Begin

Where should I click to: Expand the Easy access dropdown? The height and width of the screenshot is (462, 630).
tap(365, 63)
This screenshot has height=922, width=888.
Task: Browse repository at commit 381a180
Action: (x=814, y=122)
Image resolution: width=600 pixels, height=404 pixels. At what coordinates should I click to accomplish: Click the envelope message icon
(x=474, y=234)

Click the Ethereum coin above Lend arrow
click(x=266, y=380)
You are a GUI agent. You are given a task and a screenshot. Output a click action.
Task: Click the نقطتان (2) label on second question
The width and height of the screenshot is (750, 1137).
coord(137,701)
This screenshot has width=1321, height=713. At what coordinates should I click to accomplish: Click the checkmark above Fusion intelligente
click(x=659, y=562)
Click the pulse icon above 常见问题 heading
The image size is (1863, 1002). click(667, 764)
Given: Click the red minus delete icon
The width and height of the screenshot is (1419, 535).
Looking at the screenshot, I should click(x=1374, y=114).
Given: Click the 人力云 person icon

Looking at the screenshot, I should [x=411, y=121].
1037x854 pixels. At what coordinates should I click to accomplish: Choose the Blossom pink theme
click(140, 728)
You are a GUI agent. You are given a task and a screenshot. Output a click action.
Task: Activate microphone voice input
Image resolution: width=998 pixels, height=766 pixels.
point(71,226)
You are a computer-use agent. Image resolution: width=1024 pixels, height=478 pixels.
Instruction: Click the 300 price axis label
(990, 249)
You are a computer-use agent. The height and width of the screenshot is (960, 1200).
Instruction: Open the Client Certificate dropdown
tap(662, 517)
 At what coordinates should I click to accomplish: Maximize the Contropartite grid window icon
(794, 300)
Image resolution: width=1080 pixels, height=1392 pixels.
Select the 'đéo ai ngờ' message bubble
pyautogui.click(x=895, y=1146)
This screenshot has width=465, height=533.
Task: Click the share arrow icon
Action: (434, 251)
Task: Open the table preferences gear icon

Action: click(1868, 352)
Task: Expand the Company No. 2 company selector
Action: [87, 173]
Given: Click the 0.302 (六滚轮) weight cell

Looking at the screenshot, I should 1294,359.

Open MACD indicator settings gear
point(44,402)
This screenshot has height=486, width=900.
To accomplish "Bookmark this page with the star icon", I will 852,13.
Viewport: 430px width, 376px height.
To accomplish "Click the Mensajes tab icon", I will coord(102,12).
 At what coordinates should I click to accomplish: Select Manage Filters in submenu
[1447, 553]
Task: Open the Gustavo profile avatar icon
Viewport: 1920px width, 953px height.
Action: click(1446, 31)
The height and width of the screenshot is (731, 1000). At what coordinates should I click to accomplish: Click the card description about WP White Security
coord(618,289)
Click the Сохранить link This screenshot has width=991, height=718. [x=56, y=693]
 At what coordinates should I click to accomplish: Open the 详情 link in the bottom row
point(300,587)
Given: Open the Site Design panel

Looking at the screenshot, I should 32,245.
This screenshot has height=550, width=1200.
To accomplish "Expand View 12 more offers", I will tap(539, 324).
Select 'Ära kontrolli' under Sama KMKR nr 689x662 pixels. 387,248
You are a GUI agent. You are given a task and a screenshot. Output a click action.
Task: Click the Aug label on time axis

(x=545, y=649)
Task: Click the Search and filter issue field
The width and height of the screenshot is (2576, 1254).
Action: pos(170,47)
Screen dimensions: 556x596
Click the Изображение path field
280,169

End

▶ Job
List each line of the entries above that contains the word "field".

▶ Reply to the exercise
Task: Click the Search and filter issue field
Click the Изображение path field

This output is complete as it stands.